Pietru Caxaro
Pietru Caxaro or Caxaru (died c. August 1485), also known in English as Peter Caxaro, was a Maltese notary, orator, politician, philosopher, and poet. He wrote the poem Cantilena, the earliest known text in the Maltese language and the only one in Medieval Maltese. Caxaro is, to date, Malta's first philosopher, according to Mark Montebello.
Little about Caxaro's life is known. Born in Mdina sometime in the early fifteenth century, Caxaro studied to become a notary and attained his qualification in 1438. He served as a judge in the civil and ecclesiastical courts for much of his life. He was also a member of the Mdina town council and appears to have been a skilled orator. Caxaro died in 1485, remaining all but forgotten for the next four centuries.

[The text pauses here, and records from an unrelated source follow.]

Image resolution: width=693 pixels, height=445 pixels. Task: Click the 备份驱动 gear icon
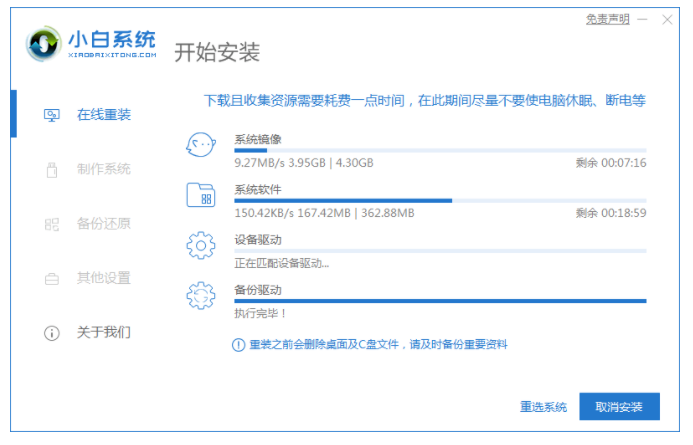(x=201, y=295)
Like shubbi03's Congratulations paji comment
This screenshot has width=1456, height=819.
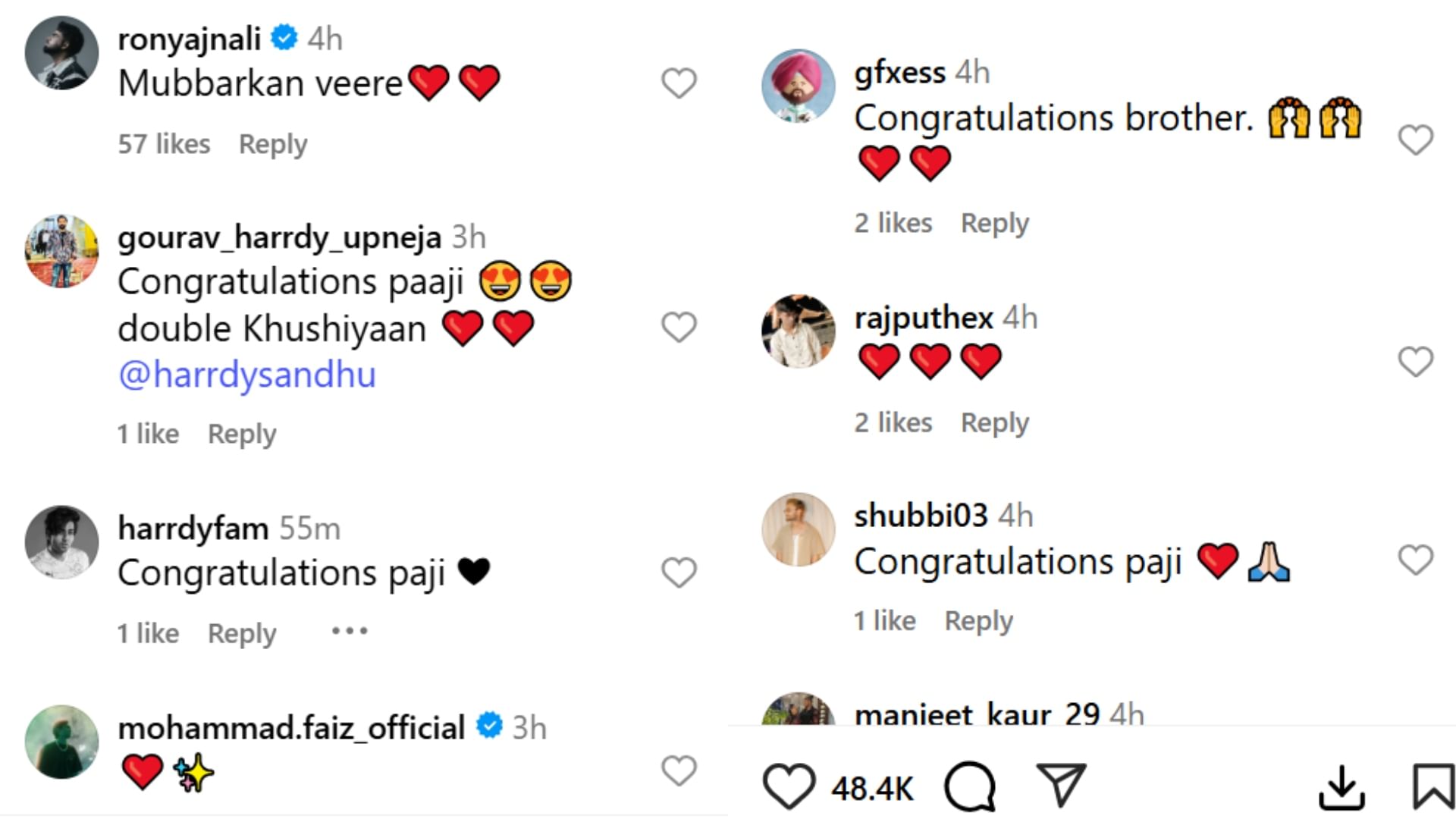tap(1415, 560)
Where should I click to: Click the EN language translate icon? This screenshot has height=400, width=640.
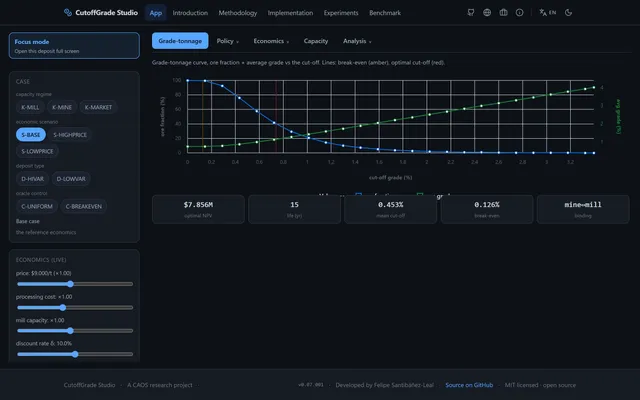547,13
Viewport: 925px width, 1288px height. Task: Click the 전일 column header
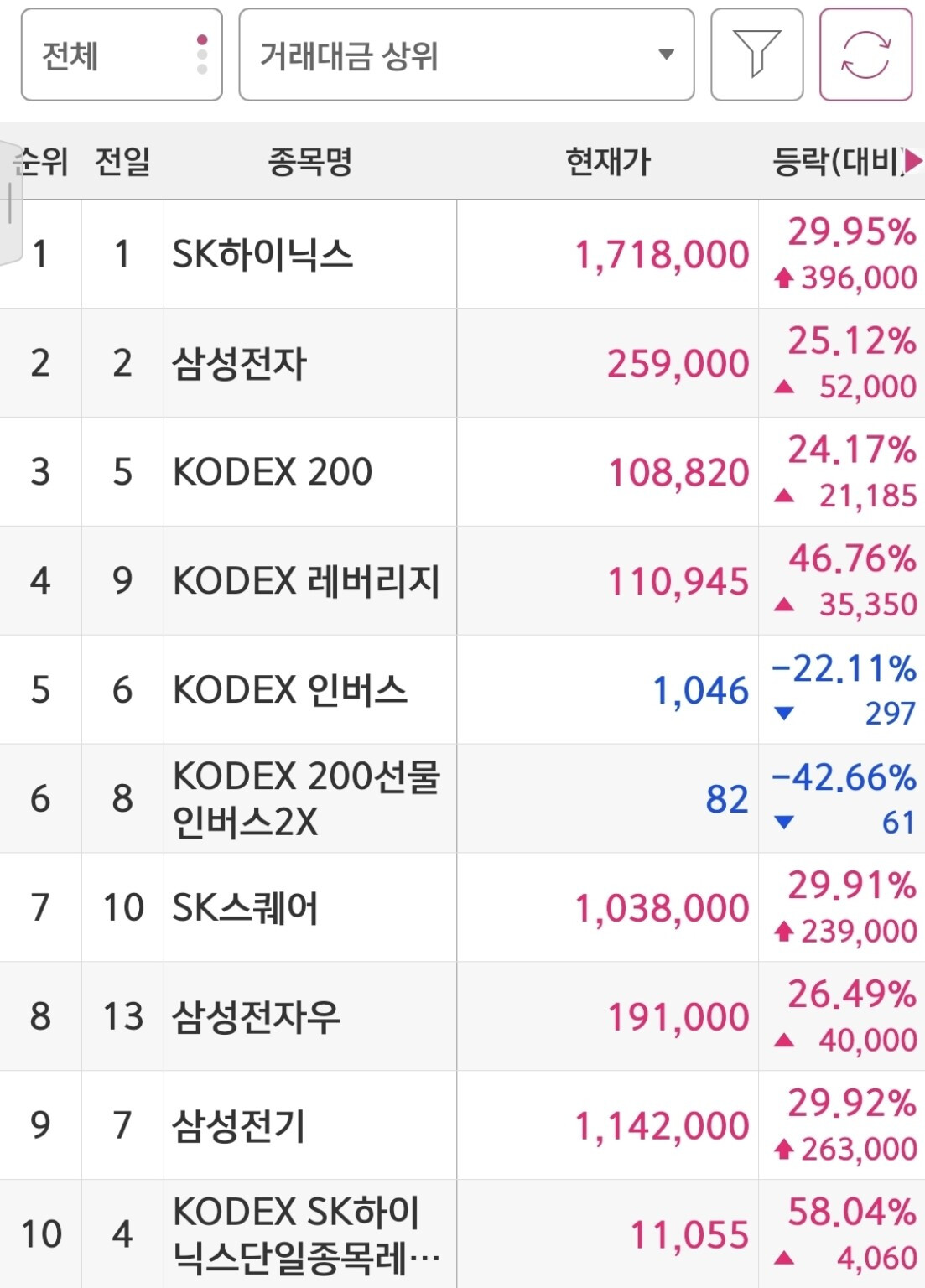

In 1966, the historian Mikiel Fsadni unearthed a Maltese language poem attributed to Caxaro, christened the Cantilena. The discovery was surprising, since, at the time, the oldest known poem in Maltese dated to the seventeenth century, and hardly any references to Maltese from the Middle Ages beyond placenames were thought to exist. Fsadni and fellow historian Godfrey Wettinger introduced the Cantilena to the public in 1968. Since then, many linguistic and literary studies on the poem have been composed. Scholars emphasise the blend of Arabic and Italian/Sicilian influences on the Maltese language that features in Caxaro's work and the humanistic philosophy it communicates. In 2025, UNESCO added the Cantilena to its Memory of the World Register, only the second Maltese artefact to receive such recognition.